Day 3, Go high more than 3 hours but remain normal for one hour or so..

It seems that everyday hidden thread’s require more and more execution time but every one hour it restarted. So I am too confident that there is some scheduled thread causing this issue which running after every one hour after previous thread stop. I have submitted question on stackoverflow.com hoping someone has already face same kind of issue and give solution for this. And as I expected Mark Brunt has replied me on this post with some really useful link to find out running thread on JRUN. But it seems those steps I had already performed before a day and didn’t get any useful information. Although it provide running thread count but not thread detailed information so I look for tool which can give me list of running threads but this time I search for tool which can monitor Java application instead of ColdFusion as I know that my application wasn’t causing this issue but any ColdFusion internal scheduler causing whole issue.

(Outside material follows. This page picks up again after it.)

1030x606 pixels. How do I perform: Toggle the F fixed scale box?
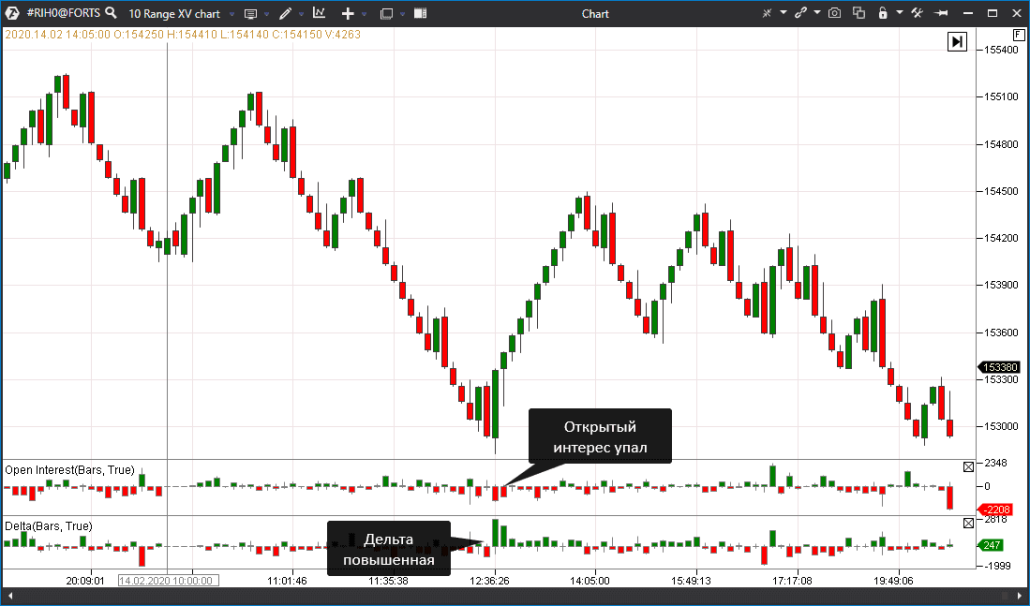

My search stop at VisualVM and jConsole, as VisualVM has very good GUI and also plugin which allow you to integrate JConsole as separate tab within VisualVM (Click here to know more about VisualVm and ColdFusion configuration). After configuring ColdFusion with VisualVM I have started reviewing for next hour (I know after an hour evil thread going to wake up) and just after an hour and 10 minutes CPU usage reach to more than 50% and when I look into thread list found many threads running at that time and can’t figure out which one is taking more CPU time. Started hunting for plugin which can give me CPU usage by thread but can’t find any for VisualVM but there is one (jTop) for jConsole. So added jConsole warper for visualVM and installed jTop (Click here for more info).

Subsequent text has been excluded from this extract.